All three of these issues were well documented in an article by Jim Marous entitled, “Banks Can’t Close Branches Fast Enough,” where banks revealed that they are only closing a small fraction of the offices they would prefer to due to outside influences. In other words, banks are on the verve of closing thousands of offices that are no longer economically viable.
So we have a report that clearly establishes a strong behavioral shift when it comes to day-to-day banking, but a conclusion that branch density remains high, and previous contractions/growth of the branch network prior to the rise of the internet are perfectly valid assumptions to use in today’s environment. However, it doesn’t believe consumer behavior is a factor in the future of the branch, nor does it effectively measure it. They don’t even measure the profitability per branch and look if that has been affected by changing consumer behavior.

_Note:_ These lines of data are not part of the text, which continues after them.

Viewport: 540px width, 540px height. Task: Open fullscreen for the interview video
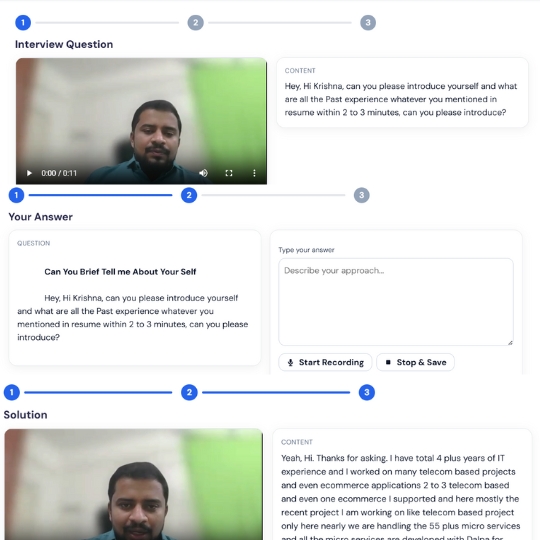(229, 173)
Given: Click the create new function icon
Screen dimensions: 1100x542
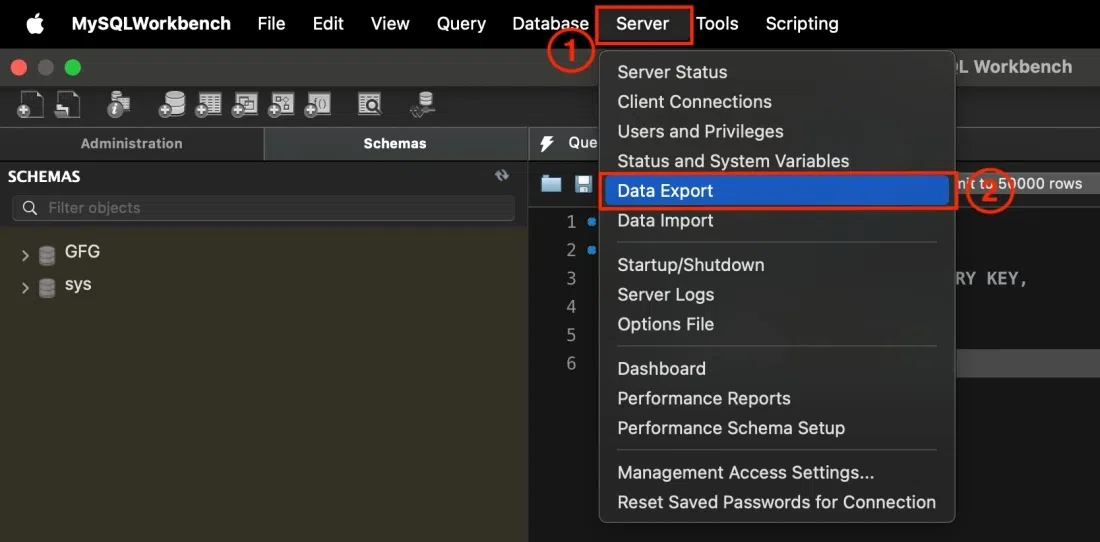Looking at the screenshot, I should [x=318, y=104].
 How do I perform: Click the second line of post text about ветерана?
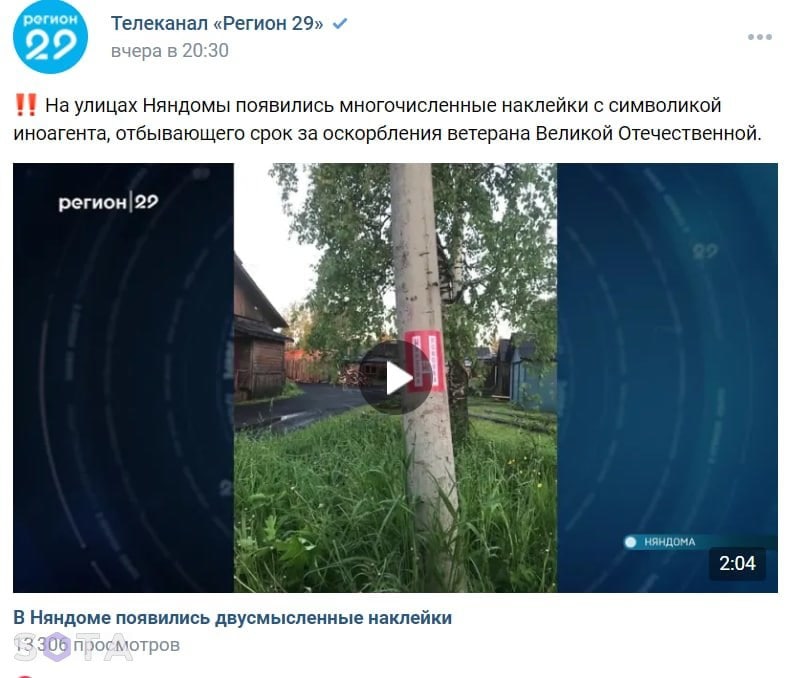click(x=388, y=133)
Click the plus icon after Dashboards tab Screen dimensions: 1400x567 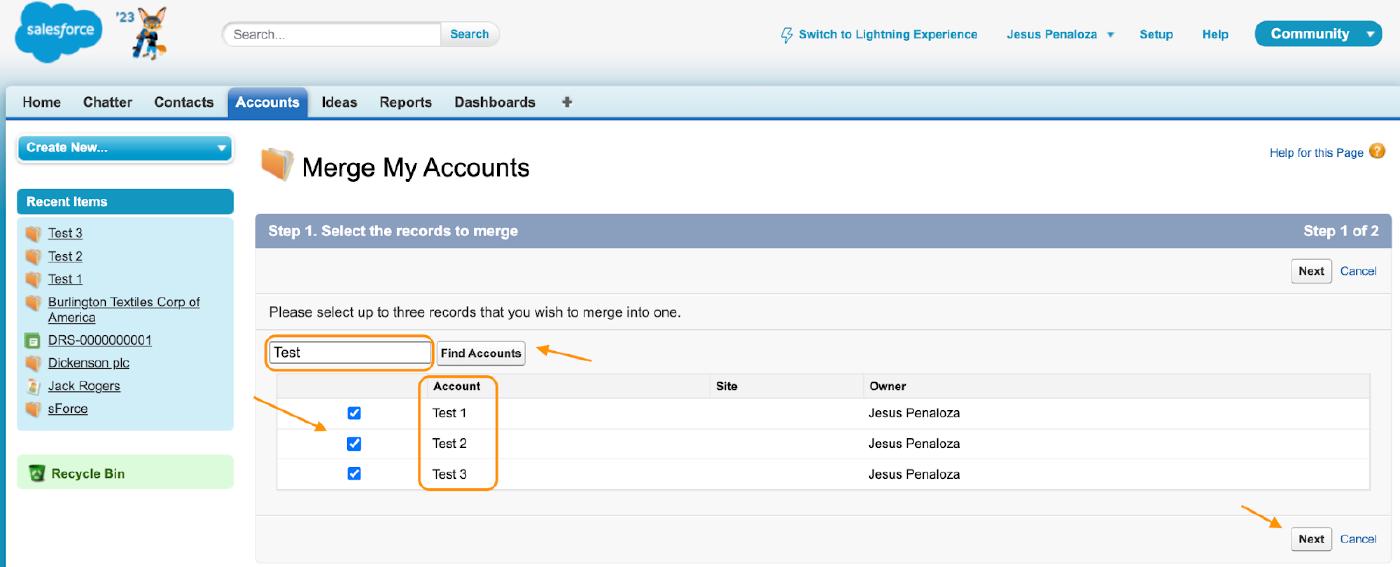pos(567,102)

My guess is that if you had looked at bookstore activity a few years after the emergence of the Kindle you would have probably seen the same thing. Bookstore density was good and online activity wasn’t affecting the business too much.
In fact, a study in 2003 by the Yale School of Management and the University of Chicago Graduate School of Business entitled “Measuring Prices and Price Competition Online: Amazon and Barnes and Noble,” it was concluded that while price elasticity could be seen as more volatile in bookstores with the emergence and success of Amazon, that it was not yet effecting bookstore popularity or the density of bookstores.
Similar to the FDIC, the report didn’t take into account the number of times customers were visiting a bookstore annually.
The continued view of lagging vs. leading indicators by the FDIC’s is best illustrated by the concluding paragraph in their report:
“This analysis shows that physical offices remain a vital channel through which FDIC-insured institutions deliver financial services to their customers. New technologies have certainly created convenient new ways for bank customers to conduct business, yet there is little evidence that these new channels have done much to replace traditional brick-and-mortar offices where banking relationships are built. Convenient, online services are here to stay, but as long as personal service and relationships remain important, bankers and their customers will likely continue to do business face-to-face.”
The FDIC needs the right data to make recommendations to the US banking community, and in this case, they simply don’t use the right data. They’ve never had to measure it before, because they’ve never had a negative effect from changes in consumer behavior before.
It’s time they measure the right leading indicators. It’s time the FDIC looks at the future of banking, and not just at the past.